POCAHONTAS
France – 2022
Genre : Aventure, Historique
Scénariste : Patrick Prugne
Illustrateur : Patrick Prugne
Éditeur : Daniel Maghen
Pages : 96 pages
Date de Sortie : 13 octobre 2022
LE PITCH
1607 : Trois navires anglais accostent en Virginie. Une centaine de colons débarquent et construisent le premier fort anglais en Amérique qui deviendra Jamestown. Les indiens Powhatans n’auront de cesse de vouloir rejeter à la mer ces nouveaux venus bien inquiétants. Dans ce conflit latent, seule Pocahontas, fille du chef Powhatan tentera de rapprocher les deux peuples.
L’Air du vent
Spécialiste du Nouveau Monde, Patrick Prugne s’intéresse tout logiquement à la destinée particulière de la jolie Pocahontas. Bien plus proche de Terrence Malick que de Disney, l’artiste penche naturellement du coté de la cause indienne et d’un certain réalisme historique.

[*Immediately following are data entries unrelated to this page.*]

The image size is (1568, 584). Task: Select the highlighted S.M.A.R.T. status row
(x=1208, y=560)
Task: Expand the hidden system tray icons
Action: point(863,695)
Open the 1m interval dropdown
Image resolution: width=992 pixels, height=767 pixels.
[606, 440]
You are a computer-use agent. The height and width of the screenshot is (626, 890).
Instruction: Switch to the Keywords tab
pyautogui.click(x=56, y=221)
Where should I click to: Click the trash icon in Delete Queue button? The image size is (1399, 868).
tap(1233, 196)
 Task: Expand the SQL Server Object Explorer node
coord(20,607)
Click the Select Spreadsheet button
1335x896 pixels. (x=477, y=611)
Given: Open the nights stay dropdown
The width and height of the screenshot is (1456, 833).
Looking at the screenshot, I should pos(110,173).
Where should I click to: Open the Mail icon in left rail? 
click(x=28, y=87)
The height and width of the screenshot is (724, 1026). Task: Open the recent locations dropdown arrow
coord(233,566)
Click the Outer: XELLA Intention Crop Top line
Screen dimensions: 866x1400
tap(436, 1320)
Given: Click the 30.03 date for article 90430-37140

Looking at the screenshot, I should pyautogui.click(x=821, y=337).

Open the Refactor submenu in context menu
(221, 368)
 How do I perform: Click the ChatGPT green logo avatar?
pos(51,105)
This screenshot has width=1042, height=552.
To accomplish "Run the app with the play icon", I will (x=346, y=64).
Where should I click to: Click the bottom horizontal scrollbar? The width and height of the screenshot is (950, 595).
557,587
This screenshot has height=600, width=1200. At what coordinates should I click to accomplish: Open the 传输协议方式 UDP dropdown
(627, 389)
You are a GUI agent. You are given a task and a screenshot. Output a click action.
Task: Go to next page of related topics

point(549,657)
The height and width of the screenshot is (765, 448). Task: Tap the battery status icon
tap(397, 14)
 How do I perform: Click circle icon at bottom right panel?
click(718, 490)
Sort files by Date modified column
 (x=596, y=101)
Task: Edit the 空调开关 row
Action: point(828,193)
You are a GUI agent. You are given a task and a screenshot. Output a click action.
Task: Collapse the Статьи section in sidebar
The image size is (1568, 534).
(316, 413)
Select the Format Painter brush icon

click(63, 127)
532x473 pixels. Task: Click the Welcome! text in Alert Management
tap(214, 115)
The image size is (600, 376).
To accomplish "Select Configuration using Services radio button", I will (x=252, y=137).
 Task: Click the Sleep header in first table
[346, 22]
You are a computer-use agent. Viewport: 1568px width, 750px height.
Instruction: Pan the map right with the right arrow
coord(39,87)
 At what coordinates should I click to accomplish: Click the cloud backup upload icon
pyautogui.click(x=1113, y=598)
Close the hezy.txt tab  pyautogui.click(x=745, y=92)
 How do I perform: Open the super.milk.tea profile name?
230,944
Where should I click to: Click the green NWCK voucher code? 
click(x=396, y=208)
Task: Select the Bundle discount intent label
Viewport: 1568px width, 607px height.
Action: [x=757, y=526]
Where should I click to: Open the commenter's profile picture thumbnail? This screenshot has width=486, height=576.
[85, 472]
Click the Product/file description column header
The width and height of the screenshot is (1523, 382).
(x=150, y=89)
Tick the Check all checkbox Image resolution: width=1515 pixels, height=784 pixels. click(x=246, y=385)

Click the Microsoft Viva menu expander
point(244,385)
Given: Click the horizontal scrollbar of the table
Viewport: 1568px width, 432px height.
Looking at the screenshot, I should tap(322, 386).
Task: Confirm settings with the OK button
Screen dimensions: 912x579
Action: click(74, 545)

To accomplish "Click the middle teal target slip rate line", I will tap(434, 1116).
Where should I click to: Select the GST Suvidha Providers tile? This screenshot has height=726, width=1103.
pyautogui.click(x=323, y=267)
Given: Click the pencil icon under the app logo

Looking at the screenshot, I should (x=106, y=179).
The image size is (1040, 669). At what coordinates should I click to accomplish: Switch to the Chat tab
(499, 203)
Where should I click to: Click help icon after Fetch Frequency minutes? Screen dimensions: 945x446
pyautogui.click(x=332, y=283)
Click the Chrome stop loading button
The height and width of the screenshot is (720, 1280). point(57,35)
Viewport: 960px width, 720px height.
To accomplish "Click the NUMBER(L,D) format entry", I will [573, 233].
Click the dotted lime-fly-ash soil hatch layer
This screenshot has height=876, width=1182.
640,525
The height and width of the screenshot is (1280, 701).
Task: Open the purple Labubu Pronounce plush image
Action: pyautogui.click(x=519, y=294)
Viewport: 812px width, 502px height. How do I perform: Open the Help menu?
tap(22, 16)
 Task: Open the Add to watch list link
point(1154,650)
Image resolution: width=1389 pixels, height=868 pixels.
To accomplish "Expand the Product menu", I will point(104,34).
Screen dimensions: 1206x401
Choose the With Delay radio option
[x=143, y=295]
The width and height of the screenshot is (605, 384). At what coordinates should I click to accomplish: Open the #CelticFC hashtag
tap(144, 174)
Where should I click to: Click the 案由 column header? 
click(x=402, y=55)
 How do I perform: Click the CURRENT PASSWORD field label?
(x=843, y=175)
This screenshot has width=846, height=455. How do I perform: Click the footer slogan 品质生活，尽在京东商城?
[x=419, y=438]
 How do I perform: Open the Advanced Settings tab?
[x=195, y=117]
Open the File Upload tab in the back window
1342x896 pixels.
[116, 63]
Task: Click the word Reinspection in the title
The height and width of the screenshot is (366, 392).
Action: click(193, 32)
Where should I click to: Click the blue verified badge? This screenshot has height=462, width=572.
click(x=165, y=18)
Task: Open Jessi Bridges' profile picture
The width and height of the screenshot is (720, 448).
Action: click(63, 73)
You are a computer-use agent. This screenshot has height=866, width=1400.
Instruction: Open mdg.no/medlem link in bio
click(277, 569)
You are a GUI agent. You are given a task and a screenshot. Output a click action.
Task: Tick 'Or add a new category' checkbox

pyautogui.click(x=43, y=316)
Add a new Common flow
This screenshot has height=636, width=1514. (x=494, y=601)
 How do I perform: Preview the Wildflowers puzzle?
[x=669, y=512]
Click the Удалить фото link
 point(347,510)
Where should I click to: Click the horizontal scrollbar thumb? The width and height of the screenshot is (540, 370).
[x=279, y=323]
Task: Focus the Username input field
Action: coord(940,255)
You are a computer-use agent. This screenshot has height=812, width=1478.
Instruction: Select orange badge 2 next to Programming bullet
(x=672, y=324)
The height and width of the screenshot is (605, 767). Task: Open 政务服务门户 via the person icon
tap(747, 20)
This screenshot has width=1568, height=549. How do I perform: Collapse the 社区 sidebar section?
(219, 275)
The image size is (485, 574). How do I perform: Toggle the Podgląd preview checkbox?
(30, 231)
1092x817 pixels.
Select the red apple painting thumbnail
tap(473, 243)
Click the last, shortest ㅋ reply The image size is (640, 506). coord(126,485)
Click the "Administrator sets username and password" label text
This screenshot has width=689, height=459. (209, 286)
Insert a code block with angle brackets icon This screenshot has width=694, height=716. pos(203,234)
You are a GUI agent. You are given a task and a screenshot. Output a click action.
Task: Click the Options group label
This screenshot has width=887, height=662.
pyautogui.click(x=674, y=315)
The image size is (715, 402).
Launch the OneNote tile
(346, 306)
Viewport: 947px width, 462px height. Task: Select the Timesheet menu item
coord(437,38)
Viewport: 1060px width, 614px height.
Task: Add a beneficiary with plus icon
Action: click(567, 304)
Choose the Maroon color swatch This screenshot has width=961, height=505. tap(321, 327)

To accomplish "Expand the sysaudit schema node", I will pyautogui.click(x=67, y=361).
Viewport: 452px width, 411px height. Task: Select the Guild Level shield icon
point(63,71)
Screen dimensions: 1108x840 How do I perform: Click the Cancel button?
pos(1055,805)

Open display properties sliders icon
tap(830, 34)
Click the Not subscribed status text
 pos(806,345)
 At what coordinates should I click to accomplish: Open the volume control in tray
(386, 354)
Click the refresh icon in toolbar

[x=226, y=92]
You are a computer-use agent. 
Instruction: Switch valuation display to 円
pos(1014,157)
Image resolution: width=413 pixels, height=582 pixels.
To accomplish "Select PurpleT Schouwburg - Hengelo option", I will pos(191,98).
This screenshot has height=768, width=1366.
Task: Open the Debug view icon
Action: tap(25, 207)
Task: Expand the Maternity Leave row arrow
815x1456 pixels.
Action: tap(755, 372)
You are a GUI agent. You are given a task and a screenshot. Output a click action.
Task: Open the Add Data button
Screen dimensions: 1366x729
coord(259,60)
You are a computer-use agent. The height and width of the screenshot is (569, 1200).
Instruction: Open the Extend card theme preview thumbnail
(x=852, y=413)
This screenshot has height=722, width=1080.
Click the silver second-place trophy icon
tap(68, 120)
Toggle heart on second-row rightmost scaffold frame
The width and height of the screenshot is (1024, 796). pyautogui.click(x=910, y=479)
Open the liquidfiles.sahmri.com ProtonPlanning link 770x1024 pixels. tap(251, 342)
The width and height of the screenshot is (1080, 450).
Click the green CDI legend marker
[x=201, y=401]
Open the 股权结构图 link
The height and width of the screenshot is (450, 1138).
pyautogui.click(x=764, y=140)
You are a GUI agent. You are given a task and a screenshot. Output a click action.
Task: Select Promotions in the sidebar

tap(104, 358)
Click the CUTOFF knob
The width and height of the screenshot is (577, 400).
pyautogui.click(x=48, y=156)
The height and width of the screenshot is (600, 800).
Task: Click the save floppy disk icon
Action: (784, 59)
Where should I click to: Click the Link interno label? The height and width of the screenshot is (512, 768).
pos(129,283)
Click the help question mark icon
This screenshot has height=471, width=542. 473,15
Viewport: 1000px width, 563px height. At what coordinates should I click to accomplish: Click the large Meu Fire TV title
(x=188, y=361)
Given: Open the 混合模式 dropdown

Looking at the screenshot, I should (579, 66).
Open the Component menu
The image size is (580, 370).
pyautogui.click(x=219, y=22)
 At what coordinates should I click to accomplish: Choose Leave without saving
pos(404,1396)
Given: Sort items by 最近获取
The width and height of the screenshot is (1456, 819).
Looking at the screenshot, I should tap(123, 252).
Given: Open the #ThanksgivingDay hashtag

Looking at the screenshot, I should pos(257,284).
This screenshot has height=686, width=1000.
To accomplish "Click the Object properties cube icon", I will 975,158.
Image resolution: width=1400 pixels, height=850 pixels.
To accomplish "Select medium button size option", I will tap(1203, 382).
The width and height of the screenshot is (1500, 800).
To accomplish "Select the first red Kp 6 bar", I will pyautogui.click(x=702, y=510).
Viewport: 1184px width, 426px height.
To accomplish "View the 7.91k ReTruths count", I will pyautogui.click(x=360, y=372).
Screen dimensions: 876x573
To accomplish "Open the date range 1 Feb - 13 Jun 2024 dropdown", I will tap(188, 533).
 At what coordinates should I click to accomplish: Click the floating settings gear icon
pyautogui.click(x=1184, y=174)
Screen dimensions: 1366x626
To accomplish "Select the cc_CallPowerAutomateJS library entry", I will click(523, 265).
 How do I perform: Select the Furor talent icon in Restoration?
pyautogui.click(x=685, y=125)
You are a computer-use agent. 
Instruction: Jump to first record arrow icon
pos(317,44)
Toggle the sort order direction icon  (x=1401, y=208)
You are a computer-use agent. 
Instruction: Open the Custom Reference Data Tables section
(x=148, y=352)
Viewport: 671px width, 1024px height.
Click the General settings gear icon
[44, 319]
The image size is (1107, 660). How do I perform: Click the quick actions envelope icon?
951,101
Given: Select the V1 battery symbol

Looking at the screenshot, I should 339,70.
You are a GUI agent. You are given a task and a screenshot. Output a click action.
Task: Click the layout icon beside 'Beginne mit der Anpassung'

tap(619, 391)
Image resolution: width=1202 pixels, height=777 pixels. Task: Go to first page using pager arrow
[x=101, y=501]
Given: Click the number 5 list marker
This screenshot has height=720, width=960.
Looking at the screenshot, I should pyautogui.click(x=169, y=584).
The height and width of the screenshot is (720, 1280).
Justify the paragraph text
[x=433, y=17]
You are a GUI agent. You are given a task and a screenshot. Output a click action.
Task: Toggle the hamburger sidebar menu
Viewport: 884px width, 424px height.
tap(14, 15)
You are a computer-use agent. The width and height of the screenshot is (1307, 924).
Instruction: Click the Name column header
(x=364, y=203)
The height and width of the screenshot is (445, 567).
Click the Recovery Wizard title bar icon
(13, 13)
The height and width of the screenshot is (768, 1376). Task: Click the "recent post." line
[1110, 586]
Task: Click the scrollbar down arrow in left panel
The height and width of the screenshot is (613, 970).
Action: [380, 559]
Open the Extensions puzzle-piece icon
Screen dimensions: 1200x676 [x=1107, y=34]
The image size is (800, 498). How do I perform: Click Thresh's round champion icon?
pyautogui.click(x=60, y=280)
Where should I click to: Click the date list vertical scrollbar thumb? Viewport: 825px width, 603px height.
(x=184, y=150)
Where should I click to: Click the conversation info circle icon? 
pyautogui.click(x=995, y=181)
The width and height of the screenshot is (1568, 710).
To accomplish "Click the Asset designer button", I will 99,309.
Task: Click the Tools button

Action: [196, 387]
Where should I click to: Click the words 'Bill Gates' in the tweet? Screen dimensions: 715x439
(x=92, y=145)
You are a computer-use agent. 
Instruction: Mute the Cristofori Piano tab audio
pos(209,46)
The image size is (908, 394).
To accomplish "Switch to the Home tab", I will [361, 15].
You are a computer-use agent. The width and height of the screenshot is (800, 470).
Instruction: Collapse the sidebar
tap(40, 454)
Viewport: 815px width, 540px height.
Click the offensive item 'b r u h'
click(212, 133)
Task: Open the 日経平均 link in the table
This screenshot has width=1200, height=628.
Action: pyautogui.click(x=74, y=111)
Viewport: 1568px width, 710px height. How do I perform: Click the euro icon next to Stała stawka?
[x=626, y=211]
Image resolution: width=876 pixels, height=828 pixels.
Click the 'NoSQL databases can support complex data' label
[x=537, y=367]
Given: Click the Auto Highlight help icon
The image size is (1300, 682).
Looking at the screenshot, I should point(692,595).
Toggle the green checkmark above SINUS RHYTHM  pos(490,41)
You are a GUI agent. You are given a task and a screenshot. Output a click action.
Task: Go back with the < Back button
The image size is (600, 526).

A force d’explorer aux cotés des tribus amérindiennes les paysages d’une Amérique encore sauvage, et ayant d’ailleurs déjà offert sa version de l’incontournable Le Dernier des Mohicans, il était inévitable que Patrick Prugne croise un jour le chemin de la princesse des Powhatans. Un personnage historique mais souvent enveloppée de légendes ou en tout cas d’enjolivements romanesques occidentaux en partie dus aux premiers témoignages de John Smith en personne. Si l’auteur a choisi sciemment de la vieillir légèrement (elle devait avoir 13-14 ans à l’époque) et de préserver une part du romantisme sans doute très exagéré autour de l’indienne et du fier colon John Smith, il se débarrasse farouchement de toute forme de naïveté, d’évangélisme. Toujours du côté des peuples autochtones envahis par les conquistadors puis les colons européens, il fait tour à tour de Pocahontas une silhouette intrigante, une princesse aux pieds nus, une amoureuse éperdue d’un bel étranger (qui lui rend bien), mais aussi une meneuse politique et philosophique ouverte vers l’inconnue et les découvertes, une aventurière courageuse et pleine de bonté…. Qui sera bien entendu sacrifiée sur l’autel de la propagande chrétienne, les pulsions coloniales de l’homme blanc et sa quête irrépressible du profit.
Une légende indienne
Raconté par deux témoins des évènements principaux, le camarade de John Smith et le frère de Pocahontas, le récit n’est finalement qu’une succession de regrets et l’invocation d’un monde définitivement perdu, d’une innocence arrachée. La petite indienne se perdra, christianisée, renommée Rebecca, mariée avec un triste protestant du nom de John Rolfe. Ne supportant pas la pollution londonienne elle périra d’une tuberculose sur ces terres étrangères à 22 ans seulement. Plus que l’amour possible entre un blanc et une Indienne, c’est cette symbolique cruelle qui traverse toute l’album, évocation froide mais poétique et sublime d’une autre de ces tragédies qui accompagnèrent la colonisation du continent américain. Historiquement très réfléchi et documenté, précis et juste dans son écriture, humain et aventureux à la fois, ce Pocahontas renoue aussi forcément avec le souffle pictural de l’artiste, remaniant son trait réaliste et sa reconstitution historique appliquée avec un traitement somptueux à l’aquarelle. Des contours évanescents, des paysages délicats, des compositions imposantes mais surtout des atmosphères hors du temps, naturelles et mélancoliques qui capturent comme jamais l’existence des peuples amérindiens et leurs terres volées.